(Records from a data source)
▬▬▬

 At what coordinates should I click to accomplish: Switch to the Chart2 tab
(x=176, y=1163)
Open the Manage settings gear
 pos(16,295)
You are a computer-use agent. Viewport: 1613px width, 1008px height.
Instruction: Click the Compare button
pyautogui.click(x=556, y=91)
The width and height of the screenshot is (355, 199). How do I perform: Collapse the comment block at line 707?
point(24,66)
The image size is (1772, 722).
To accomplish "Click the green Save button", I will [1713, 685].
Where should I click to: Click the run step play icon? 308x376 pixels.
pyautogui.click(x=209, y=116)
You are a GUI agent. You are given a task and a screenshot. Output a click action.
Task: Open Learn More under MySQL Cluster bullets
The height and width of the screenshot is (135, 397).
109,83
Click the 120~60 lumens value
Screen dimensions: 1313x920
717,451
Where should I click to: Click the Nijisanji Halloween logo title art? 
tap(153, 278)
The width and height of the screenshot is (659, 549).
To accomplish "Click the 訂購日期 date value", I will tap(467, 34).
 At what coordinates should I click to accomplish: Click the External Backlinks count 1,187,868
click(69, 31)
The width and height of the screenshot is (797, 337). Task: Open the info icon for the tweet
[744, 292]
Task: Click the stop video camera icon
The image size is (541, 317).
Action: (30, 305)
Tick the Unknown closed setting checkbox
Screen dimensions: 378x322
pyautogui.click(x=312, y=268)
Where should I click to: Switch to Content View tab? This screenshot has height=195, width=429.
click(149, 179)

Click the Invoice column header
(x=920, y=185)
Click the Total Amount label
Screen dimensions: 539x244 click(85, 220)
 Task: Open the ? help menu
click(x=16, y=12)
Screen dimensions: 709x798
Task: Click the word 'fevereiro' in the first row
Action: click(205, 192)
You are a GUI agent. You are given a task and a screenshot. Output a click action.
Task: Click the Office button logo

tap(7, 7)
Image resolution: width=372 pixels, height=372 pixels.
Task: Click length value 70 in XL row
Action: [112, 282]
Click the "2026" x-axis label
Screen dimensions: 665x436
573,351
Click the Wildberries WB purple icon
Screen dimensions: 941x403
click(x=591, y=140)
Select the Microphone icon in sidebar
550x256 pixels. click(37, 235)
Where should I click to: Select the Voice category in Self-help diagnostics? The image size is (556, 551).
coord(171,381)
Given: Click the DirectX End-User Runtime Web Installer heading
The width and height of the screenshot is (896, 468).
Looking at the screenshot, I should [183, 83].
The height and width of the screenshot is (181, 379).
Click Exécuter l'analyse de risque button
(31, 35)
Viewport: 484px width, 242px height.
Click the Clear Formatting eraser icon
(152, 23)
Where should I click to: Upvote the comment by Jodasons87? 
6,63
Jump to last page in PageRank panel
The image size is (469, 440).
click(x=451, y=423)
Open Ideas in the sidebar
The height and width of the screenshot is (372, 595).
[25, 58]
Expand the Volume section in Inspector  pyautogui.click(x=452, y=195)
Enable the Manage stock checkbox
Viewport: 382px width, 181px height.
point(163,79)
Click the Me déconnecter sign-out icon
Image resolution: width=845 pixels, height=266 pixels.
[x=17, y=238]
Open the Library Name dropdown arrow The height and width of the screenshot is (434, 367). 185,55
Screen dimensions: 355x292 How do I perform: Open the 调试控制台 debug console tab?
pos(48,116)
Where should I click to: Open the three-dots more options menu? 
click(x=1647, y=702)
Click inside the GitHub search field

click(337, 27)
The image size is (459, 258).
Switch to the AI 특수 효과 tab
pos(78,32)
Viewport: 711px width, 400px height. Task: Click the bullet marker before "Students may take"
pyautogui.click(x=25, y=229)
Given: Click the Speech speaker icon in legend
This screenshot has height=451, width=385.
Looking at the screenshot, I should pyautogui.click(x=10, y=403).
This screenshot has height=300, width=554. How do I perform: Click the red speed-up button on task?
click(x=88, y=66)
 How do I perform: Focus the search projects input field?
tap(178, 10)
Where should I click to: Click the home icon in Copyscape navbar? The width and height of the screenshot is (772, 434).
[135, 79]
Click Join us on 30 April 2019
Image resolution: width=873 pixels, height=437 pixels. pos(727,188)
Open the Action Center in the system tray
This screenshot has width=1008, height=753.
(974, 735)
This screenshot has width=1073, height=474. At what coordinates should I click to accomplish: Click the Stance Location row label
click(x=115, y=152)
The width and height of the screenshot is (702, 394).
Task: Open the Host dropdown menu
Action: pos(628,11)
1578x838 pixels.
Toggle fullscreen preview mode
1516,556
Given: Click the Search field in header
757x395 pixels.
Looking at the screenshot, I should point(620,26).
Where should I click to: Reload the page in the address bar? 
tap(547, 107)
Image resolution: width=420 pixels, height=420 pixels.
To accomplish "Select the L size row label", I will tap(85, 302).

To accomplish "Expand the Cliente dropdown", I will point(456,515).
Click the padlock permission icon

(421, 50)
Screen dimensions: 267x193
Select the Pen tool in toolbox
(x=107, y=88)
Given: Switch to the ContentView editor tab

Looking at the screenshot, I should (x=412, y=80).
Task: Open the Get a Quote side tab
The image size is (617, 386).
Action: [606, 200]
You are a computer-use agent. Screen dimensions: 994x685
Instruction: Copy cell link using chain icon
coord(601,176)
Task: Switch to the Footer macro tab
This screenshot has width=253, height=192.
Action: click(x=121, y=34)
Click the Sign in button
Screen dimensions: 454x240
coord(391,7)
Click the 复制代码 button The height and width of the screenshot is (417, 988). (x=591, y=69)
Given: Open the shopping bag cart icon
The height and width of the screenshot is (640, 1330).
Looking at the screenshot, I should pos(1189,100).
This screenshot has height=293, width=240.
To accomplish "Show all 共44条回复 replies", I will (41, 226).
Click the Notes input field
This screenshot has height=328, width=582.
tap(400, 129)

▬▬▬

--- WHAT IS REQUIRED ---
The entire set of records should be returned exactly.

--- ANSWER TO THIS EXERCISE ---
 At what coordinates should I click to accomplish: Switch to the Chart2 tab
(x=176, y=1163)
Open the Manage settings gear
 pos(16,295)
You are a computer-use agent. Viewport: 1613px width, 1008px height.
Instruction: Click the Compare button
pyautogui.click(x=556, y=91)
The width and height of the screenshot is (355, 199). How do I perform: Collapse the comment block at line 707?
point(24,66)
The image size is (1772, 722).
To accomplish "Click the green Save button", I will [1713, 685].
Where should I click to: Click the run step play icon? 308x376 pixels.
pyautogui.click(x=209, y=116)
You are a GUI agent. You are given a task and a screenshot. Output a click action.
Task: Open Learn More under MySQL Cluster bullets
The height and width of the screenshot is (135, 397).
109,83
Click the 120~60 lumens value
Screen dimensions: 1313x920
717,451
Where should I click to: Click the Nijisanji Halloween logo title art? 
tap(153, 278)
The width and height of the screenshot is (659, 549).
To accomplish "Click the 訂購日期 date value", I will tap(467, 34).
 At what coordinates should I click to accomplish: Click the External Backlinks count 1,187,868
click(69, 31)
The width and height of the screenshot is (797, 337). Task: Open the info icon for the tweet
[744, 292]
Task: Click the stop video camera icon
The image size is (541, 317).
Action: (30, 305)
Tick the Unknown closed setting checkbox
Screen dimensions: 378x322
pyautogui.click(x=312, y=268)
Where should I click to: Switch to Content View tab? This screenshot has height=195, width=429.
click(149, 179)

Click the Invoice column header
(x=920, y=185)
Click the Total Amount label
Screen dimensions: 539x244 click(85, 220)
 Task: Open the ? help menu
click(x=16, y=12)
Screen dimensions: 709x798
Task: Click the word 'fevereiro' in the first row
Action: click(205, 192)
You are a GUI agent. You are given a task and a screenshot. Output a click action.
Task: Click the Office button logo

tap(7, 7)
Image resolution: width=372 pixels, height=372 pixels.
Task: Click length value 70 in XL row
Action: [112, 282]
Click the "2026" x-axis label
Screen dimensions: 665x436
573,351
Click the Wildberries WB purple icon
Screen dimensions: 941x403
click(x=591, y=140)
Select the Microphone icon in sidebar
550x256 pixels. click(37, 235)
Where should I click to: Select the Voice category in Self-help diagnostics? The image size is (556, 551).
coord(171,381)
Given: Click the DirectX End-User Runtime Web Installer heading
The width and height of the screenshot is (896, 468).
Looking at the screenshot, I should [183, 83].
The height and width of the screenshot is (181, 379).
Click Exécuter l'analyse de risque button
(31, 35)
Viewport: 484px width, 242px height.
Click the Clear Formatting eraser icon
(152, 23)
Where should I click to: Upvote the comment by Jodasons87? 
6,63
Jump to last page in PageRank panel
The image size is (469, 440).
click(x=451, y=423)
Open Ideas in the sidebar
The height and width of the screenshot is (372, 595).
[25, 58]
Expand the Volume section in Inspector  pyautogui.click(x=452, y=195)
Enable the Manage stock checkbox
Viewport: 382px width, 181px height.
point(163,79)
Click the Me déconnecter sign-out icon
Image resolution: width=845 pixels, height=266 pixels.
[x=17, y=238]
Open the Library Name dropdown arrow The height and width of the screenshot is (434, 367). 185,55
Screen dimensions: 355x292 How do I perform: Open the 调试控制台 debug console tab?
pos(48,116)
Where should I click to: Open the three-dots more options menu? 
click(x=1647, y=702)
Click inside the GitHub search field

click(337, 27)
The image size is (459, 258).
Switch to the AI 특수 효과 tab
pos(78,32)
Viewport: 711px width, 400px height. Task: Click the bullet marker before "Students may take"
pyautogui.click(x=25, y=229)
Given: Click the Speech speaker icon in legend
This screenshot has height=451, width=385.
Looking at the screenshot, I should pyautogui.click(x=10, y=403).
This screenshot has height=300, width=554. How do I perform: Click the red speed-up button on task?
click(x=88, y=66)
 How do I perform: Focus the search projects input field?
tap(178, 10)
Where should I click to: Click the home icon in Copyscape navbar? The width and height of the screenshot is (772, 434).
[135, 79]
Click Join us on 30 April 2019
Image resolution: width=873 pixels, height=437 pixels. pos(727,188)
Open the Action Center in the system tray
This screenshot has width=1008, height=753.
(974, 735)
This screenshot has width=1073, height=474. At what coordinates should I click to accomplish: Click the Stance Location row label
click(x=115, y=152)
The width and height of the screenshot is (702, 394).
Task: Open the Host dropdown menu
Action: pos(628,11)
1578x838 pixels.
Toggle fullscreen preview mode
1516,556
Given: Click the Search field in header
757x395 pixels.
Looking at the screenshot, I should point(620,26).
Where should I click to: Reload the page in the address bar? 
tap(547, 107)
Image resolution: width=420 pixels, height=420 pixels.
To accomplish "Select the L size row label", I will tap(85, 302).

To accomplish "Expand the Cliente dropdown", I will point(456,515).
Click the padlock permission icon

(421, 50)
Screen dimensions: 267x193
Select the Pen tool in toolbox
(x=107, y=88)
Given: Switch to the ContentView editor tab

Looking at the screenshot, I should (x=412, y=80).
Task: Open the Get a Quote side tab
The image size is (617, 386).
Action: [606, 200]
You are a computer-use agent. Screen dimensions: 994x685
Instruction: Copy cell link using chain icon
coord(601,176)
Task: Switch to the Footer macro tab
This screenshot has width=253, height=192.
Action: click(x=121, y=34)
Click the Sign in button
Screen dimensions: 454x240
coord(391,7)
Click the 复制代码 button The height and width of the screenshot is (417, 988). (x=591, y=69)
Given: Open the shopping bag cart icon
The height and width of the screenshot is (640, 1330).
Looking at the screenshot, I should pos(1189,100).
This screenshot has height=293, width=240.
To accomplish "Show all 共44条回复 replies", I will (41, 226).
Click the Notes input field
This screenshot has height=328, width=582.
tap(400, 129)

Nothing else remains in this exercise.